Science Fair Project Encyclopedia
To Kill a Mockingbird
Truman Capote was a lifelong friend of childhood neighbor Lee, and allegedly was the inspiration for the character of Dill in her best-seller. Capote frequently implied that he himself had written a considerable portion of her novel, and some have said he ghosted the entire novel. At least one person—Pearl Kazin Bell, an editor at Harper's— has gone on record as believing his assertions were true.
The story explores prejudice in its various forms, as well as childhood and maturity. Since the story is told from the point of view of a child (Scout), the author is able to present situations without adding an explicit opinion—the reader is left to make sense of events and come to his own conclusion. Nonetheless, it is clear that the author believes strongly that the prejudiced actions of the characters are wrong, even if they are believed by the majority and by those in power.
The title of the book is taken from Atticus' advice to his children about firing their air rifles at birds: "Shoot all the blue jays you want, if you can hit 'em, but remember it's a sin to kill a mockingbird". The blue jay is a very common bird, and is often perceived as a bully and a pest, whereas mockingbirds do nothing but "sing their hearts out for us". Metaphorically, several of the book's characters can be seen as "mockingbirds", attacked despite doing nothing but good. The mockingbird represents innocence, and to kill one is to metaphorically kill innocence. Note that several of the the main protagonists are named after birds: Scout, Jem, Atticus Finch, and Tom Robinson.
The book was adapted into an award-winning movie in 1962, directed by Robert Mulligan and starring Gregory Peck as Atticus Finch, with Brock Peters as Tom Robinson, the man he defends. The movie was also the screen debut of actor Robert Duvall. Mary Badham and Phillip Alford , both native Southerners, played Finch's children. The film received three Academy Awards, including the Best Actor award for Peck. It was deemed "culturally significant" by the United States Library of Congress and selected for preservation in the National Film Registry in 1995.
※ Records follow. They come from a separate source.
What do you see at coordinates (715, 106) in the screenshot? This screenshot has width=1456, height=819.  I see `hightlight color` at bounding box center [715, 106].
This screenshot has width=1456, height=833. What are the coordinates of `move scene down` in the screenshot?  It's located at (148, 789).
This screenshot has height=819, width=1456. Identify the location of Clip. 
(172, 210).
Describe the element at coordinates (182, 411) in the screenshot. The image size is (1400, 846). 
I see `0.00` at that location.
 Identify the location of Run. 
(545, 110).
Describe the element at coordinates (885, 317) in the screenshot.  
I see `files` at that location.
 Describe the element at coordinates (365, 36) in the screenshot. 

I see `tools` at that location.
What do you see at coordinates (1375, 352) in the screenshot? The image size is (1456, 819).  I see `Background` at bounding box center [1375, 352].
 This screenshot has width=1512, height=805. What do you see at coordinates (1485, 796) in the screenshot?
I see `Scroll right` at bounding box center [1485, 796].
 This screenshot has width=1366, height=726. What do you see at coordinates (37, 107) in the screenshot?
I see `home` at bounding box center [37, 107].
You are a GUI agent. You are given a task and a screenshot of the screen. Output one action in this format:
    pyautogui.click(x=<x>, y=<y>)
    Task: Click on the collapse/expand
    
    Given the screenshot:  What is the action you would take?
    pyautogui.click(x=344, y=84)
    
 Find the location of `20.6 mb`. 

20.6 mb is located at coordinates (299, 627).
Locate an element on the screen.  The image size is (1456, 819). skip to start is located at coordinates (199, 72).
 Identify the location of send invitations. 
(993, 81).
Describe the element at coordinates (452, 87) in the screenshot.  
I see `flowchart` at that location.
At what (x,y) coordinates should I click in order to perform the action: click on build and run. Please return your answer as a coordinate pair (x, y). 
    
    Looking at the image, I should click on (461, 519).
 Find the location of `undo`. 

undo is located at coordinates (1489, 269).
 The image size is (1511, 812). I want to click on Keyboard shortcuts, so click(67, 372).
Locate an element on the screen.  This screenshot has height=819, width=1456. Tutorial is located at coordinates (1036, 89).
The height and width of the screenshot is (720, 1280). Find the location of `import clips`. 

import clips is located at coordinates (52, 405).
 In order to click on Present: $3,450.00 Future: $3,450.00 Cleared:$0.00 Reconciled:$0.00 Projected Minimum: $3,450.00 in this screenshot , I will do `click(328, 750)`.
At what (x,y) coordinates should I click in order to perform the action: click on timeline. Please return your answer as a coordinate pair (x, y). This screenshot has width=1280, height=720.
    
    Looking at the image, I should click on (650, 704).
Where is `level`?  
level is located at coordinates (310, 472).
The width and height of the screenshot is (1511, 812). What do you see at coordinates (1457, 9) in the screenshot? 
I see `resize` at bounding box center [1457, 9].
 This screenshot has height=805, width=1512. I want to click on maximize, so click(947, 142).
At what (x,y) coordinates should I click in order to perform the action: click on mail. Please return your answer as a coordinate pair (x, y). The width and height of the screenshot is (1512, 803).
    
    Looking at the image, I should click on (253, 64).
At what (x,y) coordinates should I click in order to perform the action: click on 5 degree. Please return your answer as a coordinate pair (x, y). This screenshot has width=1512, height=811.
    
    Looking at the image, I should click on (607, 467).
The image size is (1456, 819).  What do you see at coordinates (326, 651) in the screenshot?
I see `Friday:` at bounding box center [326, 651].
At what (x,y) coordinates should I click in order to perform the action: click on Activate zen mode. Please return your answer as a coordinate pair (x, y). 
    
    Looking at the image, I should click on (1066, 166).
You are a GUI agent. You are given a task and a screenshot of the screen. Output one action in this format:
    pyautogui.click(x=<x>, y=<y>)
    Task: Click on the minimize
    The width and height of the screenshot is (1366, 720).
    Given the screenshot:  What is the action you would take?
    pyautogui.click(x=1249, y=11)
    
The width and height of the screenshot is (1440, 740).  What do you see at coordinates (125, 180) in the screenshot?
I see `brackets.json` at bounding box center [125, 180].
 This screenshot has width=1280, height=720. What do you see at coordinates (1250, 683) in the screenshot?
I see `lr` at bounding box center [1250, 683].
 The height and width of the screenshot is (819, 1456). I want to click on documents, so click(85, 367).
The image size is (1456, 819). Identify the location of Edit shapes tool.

The character of Boo Radley—a mysterious neighbor who lives quietly in his dark house and is feared by the local children—gave his name to the popular British band The Boo Radleys. Demi Moore and Bruce Willis named their daughter Scout after the book's young heroine.
Analysis of Important Characters
Jem Finch is Scout's older brother. Jem undergoes crucial transformations in the work as he becomes a man. The trial of Tom Robinson is Jem's first real encounter with true evil, and the realization of its existence drives him into a sullen state. Prior to this, he had viewed the world innocently, thinking of people as being one-sided. He viewed Boo Radley, for example, as a frightening figure. Jem was able to overcome his sullenness due to the strong presence of Atticus in his life, and became a bigger person as he achieved a greater understanding of the world and how to view and treat other human beings.
Boo Radley symbolizes destroyed innocence. As a child he was abused by his father, and was driven to agoraphobia. A gentle creature, he is viewed with fear by the children, who do not come to a better understanding of him until the end of the work. He does several heroic things, including giving Scout a blanket during a neighborhood fire, and saving the kids from an assualt by the father of the girl that accused Tom Robinson of rape. His misconcieved good nature testifies to the message of the story, one of kindness and the notion that people should not make judgements on others, since human beings are not that simple.
Atticus Finch is one of the most important characters in the story. He represents morality and kindness. He defends Tom Robinson because he feels that not doing so would make him a hypocrite. Atticus serves as a guiding light for his children, always calm and patient, he allows them to come to the understanding that although evil exists, one should not dwell on that but should instead realize that the existence of this evil is a sign that there is work to do, and progress to make. His strong presence in his children's lives prevents them from becoming symbols of destroyed innocence, such as Boo Radley and Tom Robinson.